Hasta que lo hicieron. O por lo menos uno de ellos, quien siempre sospeché que me había amado en secreto y por respeto a mi mal de amores jamás me lo había confesado.
Él, mi mejor amigo, me miró y le devolví la mirada por varios segundos cruciales en que parecimos entendernos y detener el mundo allí, en nuestras miradas, mi mundo y el suyo en uno, en ese instante, en ese contacto. En el segundo en que todos nos miraron confundidos y creyeron inútilmente que íbamos a hablarnos, que correríamos al reencuentro, de que las lágrimas que corrían en vano en las mejillas de nosotros dos terminarían en un llanto reparador. Y no sucedió.
Bajó la mirada acusado por la curiosidad de los otros que lo observaban sin entender y se convenció de que era nada lo que había visto. Sólo alcanzó a decirles en su aturdimiento “ya no está” mientras emprendían la retirada.

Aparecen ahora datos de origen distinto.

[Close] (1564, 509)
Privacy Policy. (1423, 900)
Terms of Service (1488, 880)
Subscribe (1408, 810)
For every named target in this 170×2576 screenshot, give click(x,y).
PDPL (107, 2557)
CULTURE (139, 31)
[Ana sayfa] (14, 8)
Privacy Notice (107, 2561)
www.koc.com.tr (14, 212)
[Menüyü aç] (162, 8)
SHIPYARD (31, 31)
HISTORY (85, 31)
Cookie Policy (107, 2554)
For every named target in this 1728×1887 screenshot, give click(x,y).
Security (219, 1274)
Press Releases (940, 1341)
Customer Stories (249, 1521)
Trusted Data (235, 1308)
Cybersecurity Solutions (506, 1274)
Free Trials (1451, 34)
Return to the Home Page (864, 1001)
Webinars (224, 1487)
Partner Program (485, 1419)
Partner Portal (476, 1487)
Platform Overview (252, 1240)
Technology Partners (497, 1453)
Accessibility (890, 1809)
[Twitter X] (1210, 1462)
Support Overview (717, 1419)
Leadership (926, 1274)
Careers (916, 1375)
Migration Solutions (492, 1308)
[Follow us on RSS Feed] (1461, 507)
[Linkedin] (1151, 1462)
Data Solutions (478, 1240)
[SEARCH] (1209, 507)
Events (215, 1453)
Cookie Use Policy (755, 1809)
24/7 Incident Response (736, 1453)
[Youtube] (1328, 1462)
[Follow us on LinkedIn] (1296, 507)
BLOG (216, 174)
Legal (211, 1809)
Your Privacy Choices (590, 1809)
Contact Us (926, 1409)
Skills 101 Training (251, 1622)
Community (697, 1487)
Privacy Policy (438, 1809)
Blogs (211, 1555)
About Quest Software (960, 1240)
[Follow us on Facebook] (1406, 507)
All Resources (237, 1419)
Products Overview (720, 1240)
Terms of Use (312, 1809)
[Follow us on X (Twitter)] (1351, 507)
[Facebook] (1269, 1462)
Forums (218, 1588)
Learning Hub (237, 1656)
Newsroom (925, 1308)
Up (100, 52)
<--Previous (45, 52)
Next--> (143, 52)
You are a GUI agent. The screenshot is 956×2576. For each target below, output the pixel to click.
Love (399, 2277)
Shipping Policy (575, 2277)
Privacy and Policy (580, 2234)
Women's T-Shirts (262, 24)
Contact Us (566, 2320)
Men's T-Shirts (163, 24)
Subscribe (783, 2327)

Lentamente giré mi cabeza hacia donde se hallaba mi acompañante, lo veía tan turbado como él debía verme a mí y poco a poco me puse de frente para mirarlo a los ojos una vez más antes de volver a casa.


Sus manos buscaron mi cintura y la atrajeron hacia sí, mientras mis brazos inconcientemente rodeaban su cuello y se vencían en él.
Pude sentir su respiración tibia en mi oído acercándose mientras me decía por primera vez en un año:


- Te amo.


(FIN)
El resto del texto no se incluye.